@couet Here is the working reproducible in C++, w/o RDataFrame
void foxwise() {
auto h = new TH2F("h", "title;x;y", 100, 0.001, 5, 100, 0., 5);
for(int i=0; i < 100000; i++){
double x = gRandom->Uniform(0., 5.);
double y = gRandom->Uniform(0., 5.);
h->Fill(x, y);
}
auto c = new TCanvas();
h->Draw("colz");
h->SetStats(0);
c->SetLogx();
}
// right-click on the histogram and SetShowProjectionY afterwards
@eguiraud , do you have an idea, why RDataFrame version above, shows a blank canvas in the end?
Or it is just for me?
It’s a common lifetime issue: the histogram goes out of scope at the end of the function. See e.g. I draw a canvas with no picture - #3 by eguiraud . Possible solutions are calling DrawClone instead of Draw or returning the histogram from the function to keep it alive in the outer scope.
I can run your example now.
Seems to me that ProjectionY takes into account the fact there is a log scale along X. The mouse moves are correctly reflected in the new window: the 1D histogram changes at the border of log bins. It is hard to tell if the histogram is correct or not thought.
Yes, ProjectionY works properly. It is only the highlighting is wrong.
If you switch to the linear scale, highlighted bin will indicate the bin where the mouse is. Just for easier visual tracking of the plotted bin in the second window.

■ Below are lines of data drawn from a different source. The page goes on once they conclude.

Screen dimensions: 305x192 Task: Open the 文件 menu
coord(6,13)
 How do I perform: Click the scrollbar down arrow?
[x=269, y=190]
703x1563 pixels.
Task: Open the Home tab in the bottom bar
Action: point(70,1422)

With the logarithmic axis, the bin where the mouse is is NOT highlighted. Highlighted are some random bins on the right.
So it’s really a visual convenience bug, not a calculation one
Actually for me there is not bin highlighting at all, neither in linear or log scale. I move the cursor over the COL plot and I see the 1D histogram changing.